Elle avait à peine terminé ses préparatifs qu’Erwan le valeureux pêcheur qui avait échappé à la tempête heurta le marteau en forme de main fixé sur sa porte pour signifier son amitié.

Fleur de lune découvrit avec bonheur le pêcheur qui avait une seconde fois franchi la barrière océane pour lui rendre visite.

C’était un homme de belle apparence. Ses cheveux bouclés étaient attachés derrière la tête par un ruban. Ce catogan lui allait à merveille, encadrant un visage aux traits réguliers ; il avait de beaux yeux bleus.

Il portait une vareuse blanche, un pantalon corsaire et des bottes.

Se débarrassant de ses bottes il chaussa des sabots finement décorés et entra chez celle dont chacun vantait les talents culinaires et artistiques dans le monde marin.

Il fit honneur au délicieux repas servi par son hôtesse puis lui exposa la raison de sa venue.

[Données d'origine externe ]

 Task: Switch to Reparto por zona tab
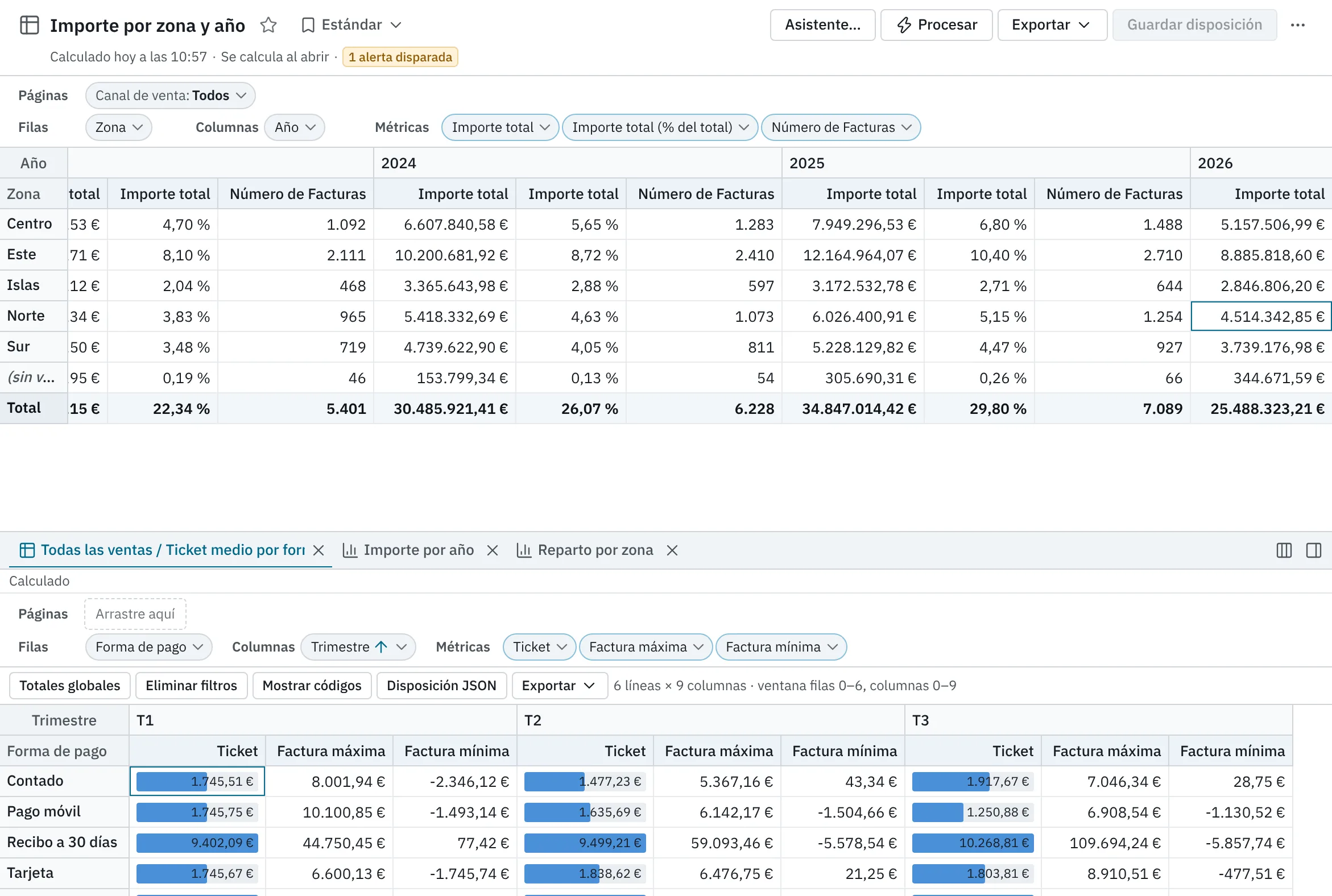[x=585, y=550]
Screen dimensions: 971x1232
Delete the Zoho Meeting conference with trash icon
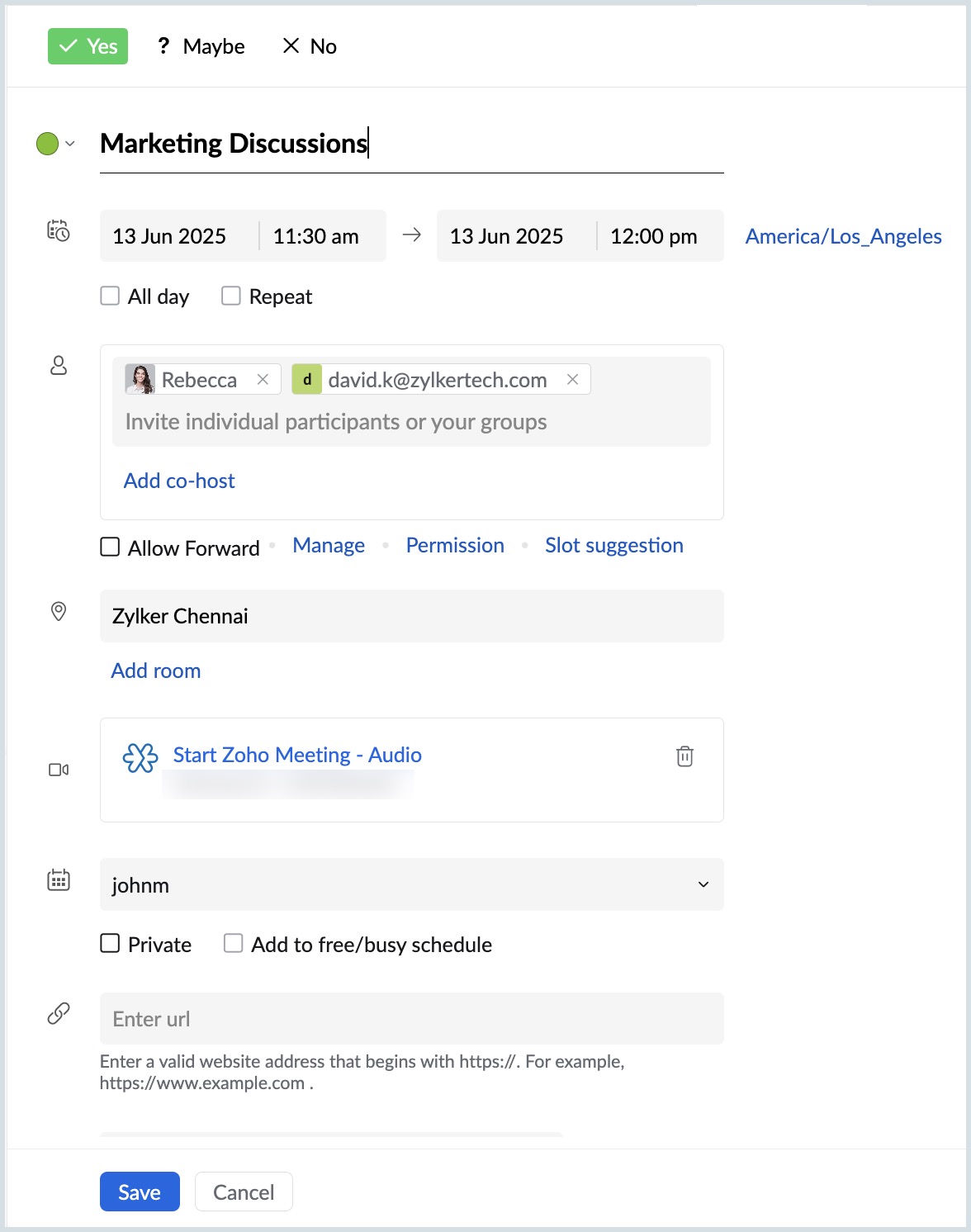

Il voulait tout d’abord la remercier d’avoir sauvé sa cargaison d’oignons en les valorisant de belle manière. Il rapportait une autre caisse ainsi que des denrées typiquement bretonnes congelées : kig ha farz, cotriade, galettes de sarrasin, crêpes fines, kouing amann de Douarnenez, gâteau breton. Il avait ajouté à ce pack gourmand de la vaisselle de Quimper dont les motifs variés et stylisés mettaient en valeur les scènes de vie paysanne.

Fleur de lune, subjuguée par ces œuvres d’art jura qu’elle s’en servirait au quotidien : «  Présentées dans ces merveilleuses soupières, les veloutés d’oignons rosés de Roscoff et la cotriade de Douarnenez n’en auront que plus de saveur et que dire des crêpes et du kouign amann valorisant les plats à gâteaux ? Grâce à cette vaisselle de toute beauté, la Bretagne sera au cœur de cette terre jadis vouée aux cratères et aux rocs ».

Les remerciements de la jeune femme étaient d’une telle authenticité qu’Erwan empoigna sa harpe celtique pour interpréter un Tri Martelod convaincant :

«  Trois jeunes marins, tra la la la

Trois jeunes marins s’en allant voyager

Conduits par le vent tra la la la

Conduits par le vent jusqu’à Terre Neuve

Près des pierres du moulin tra la la la

Près des pierres du moulin ils ont mouillé l’ancre ».

Sur cette romance évoquant l’histoire bretonne dans son essence profonde, Fleur de lune servit un merveilleux café en utilisant l’un des services venus de cette terre généreuse habitée par des personnes à l’âme noble.